It is as we know already but now been officially confirmed.

The NHS is failing because of “government neglect”

I prefer “government policy”

How dare they.

No one voted for this. Nowhere does it say in their manifesto.

growstuff Wed 14-Dec-22 15:56:18

ronib

MaizieD

I doubt very much if diversity and equality posts take up very much of the NHS budget... What else would you like to see gone?

Use of agency staff
Maybe peg salaries of all senior managers to less than prime minister’s pay?

Would you include the value of the PM's accommodation, cost of a second home, subsidised canteen, travel and the amount he/she can earn in a second job and/or after dinner speeches?

Agency staff can work out cheaper for the NHS than having permanent staff with on-costs for the whole year.

Anything else?

ronib Wed 14-Dec-22 15:39:19

MaizieD

I doubt very much if diversity and equality posts take up very much of the NHS budget... What else would you like to see gone?

Use of agency staff
Maybe peg salaries of all senior managers to less than prime minister’s pay?

MaizieD Wed 14-Dec-22 15:31:16

I doubt very much if diversity and equality posts take up very much of the NHS budget... What else would you like to see gone?

ronib Wed 14-Dec-22 14:59:27

Growstuff management consultants would charge a small fortune for a report on which roles to cut!

Definitely enhance the number of nurses and doctors therefore increase medical school places, previously vetoed by consultants!
Have greater convalescence beds available with good physio where needed.

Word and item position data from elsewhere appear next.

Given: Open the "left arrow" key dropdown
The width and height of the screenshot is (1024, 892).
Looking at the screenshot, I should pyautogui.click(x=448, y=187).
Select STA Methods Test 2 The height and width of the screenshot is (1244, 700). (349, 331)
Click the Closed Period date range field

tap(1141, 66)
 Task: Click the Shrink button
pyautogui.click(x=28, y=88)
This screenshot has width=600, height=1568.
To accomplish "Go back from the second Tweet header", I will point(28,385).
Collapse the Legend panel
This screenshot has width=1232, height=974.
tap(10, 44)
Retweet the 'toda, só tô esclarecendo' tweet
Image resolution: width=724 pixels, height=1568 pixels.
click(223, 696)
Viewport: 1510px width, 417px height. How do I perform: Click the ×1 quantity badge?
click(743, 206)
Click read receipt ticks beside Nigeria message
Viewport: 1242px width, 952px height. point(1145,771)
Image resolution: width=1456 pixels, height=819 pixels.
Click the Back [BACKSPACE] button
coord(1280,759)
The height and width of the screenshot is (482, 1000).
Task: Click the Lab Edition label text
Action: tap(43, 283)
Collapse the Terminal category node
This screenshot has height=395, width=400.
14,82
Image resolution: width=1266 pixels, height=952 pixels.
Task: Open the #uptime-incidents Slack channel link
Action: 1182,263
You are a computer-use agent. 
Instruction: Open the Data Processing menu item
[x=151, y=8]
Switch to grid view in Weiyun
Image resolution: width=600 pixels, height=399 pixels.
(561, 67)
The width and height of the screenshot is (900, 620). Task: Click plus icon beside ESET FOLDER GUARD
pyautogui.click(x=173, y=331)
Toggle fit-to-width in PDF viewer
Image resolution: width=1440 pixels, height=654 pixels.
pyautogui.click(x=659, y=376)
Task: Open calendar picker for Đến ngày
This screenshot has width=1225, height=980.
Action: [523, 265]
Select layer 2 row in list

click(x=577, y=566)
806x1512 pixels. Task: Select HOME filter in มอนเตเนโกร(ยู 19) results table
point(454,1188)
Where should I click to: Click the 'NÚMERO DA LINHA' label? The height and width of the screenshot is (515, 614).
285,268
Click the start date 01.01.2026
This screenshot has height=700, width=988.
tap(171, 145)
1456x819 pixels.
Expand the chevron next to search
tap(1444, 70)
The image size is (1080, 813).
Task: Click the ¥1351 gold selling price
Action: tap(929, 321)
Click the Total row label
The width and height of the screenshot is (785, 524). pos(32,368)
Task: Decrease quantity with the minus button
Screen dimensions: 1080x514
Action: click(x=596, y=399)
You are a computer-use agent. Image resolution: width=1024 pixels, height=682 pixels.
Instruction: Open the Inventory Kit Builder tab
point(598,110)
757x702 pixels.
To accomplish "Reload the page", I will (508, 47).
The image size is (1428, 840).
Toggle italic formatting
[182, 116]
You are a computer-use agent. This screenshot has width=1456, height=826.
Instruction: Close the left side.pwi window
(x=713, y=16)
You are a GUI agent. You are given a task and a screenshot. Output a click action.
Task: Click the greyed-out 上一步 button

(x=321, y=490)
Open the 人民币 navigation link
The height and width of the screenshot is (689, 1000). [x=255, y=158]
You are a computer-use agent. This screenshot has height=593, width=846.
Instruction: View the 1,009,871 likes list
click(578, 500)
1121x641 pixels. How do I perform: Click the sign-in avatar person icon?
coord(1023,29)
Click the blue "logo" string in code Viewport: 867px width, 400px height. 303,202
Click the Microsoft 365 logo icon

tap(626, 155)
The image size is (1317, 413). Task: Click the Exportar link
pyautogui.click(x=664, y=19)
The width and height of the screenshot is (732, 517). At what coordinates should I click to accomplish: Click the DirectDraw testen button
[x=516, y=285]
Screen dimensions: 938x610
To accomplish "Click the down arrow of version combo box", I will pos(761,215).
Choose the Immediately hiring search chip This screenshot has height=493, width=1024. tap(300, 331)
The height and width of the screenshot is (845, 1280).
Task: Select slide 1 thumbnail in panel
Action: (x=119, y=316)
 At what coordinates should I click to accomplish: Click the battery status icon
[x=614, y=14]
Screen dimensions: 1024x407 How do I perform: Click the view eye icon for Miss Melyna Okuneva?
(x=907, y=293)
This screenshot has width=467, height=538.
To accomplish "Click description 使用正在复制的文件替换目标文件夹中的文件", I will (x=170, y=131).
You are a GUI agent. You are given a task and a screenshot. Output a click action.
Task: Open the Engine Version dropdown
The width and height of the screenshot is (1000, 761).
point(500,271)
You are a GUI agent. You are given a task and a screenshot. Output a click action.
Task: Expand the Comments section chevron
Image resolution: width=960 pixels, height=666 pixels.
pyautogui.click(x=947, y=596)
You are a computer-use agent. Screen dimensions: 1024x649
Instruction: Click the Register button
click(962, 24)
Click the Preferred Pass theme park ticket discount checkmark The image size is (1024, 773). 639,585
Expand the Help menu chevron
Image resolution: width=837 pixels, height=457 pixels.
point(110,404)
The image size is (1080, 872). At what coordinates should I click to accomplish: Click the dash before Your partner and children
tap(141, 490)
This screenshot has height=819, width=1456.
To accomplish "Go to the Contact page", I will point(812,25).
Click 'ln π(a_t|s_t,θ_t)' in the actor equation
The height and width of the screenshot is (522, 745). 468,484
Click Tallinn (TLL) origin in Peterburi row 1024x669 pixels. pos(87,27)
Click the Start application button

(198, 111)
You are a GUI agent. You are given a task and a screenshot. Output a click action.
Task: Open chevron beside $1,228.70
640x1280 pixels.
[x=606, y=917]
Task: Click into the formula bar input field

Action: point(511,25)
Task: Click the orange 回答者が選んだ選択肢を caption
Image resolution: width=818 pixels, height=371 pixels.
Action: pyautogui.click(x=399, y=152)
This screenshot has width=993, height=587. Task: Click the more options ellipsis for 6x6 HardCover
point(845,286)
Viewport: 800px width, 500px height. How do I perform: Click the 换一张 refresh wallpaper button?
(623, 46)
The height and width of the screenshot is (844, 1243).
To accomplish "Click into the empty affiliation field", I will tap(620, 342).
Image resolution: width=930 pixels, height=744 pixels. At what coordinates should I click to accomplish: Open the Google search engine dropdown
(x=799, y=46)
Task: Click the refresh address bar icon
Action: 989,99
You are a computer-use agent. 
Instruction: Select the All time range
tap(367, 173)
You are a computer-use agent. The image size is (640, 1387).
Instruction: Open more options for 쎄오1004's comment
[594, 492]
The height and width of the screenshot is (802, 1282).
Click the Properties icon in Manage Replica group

Ensure very competitive buying options. Improve use of pharmacies.
Cut
Diversity and equality posts. Interminable production of statistics.
I don’t know enough about the management structures to comment on where cuts can be made. Although the head of the Nhs seems to command an exaggerated pay packet.

Casdon Wed 14-Dec-22 14:13:25

Bodach

Here's a passage from a speech made in parliament on 22 November 1995 on the state of the NHS. Guess who said it..

"I expect that the House has heard of the little document, which is circulating, about the boat race between the NHS and a Japanese crew. Both sides tried hard to do well, but the Japanese won by a mile. The NHS was very discouraged and set up a consultancy. The consultancy came to the conclusion that the Japanese had eight people rowing and one steering, whereas the NHS had eight people steering and one rowing. The NHS appointed people to look at the problem and decided to reorganise the structure of the team so that there were three steering managers, three assistant steering managers and a director of steering services, and an incentive was offered to the rower to row harder. When the NHS lost a second race, it laid off the rower for poor performance and sold the boat. It gave the money it got from selling the boat to provide higher than average pay awards for the director of steering services. That is what is happening all over the place. There is masses of bureaucracy in the health service and a denial of what people need."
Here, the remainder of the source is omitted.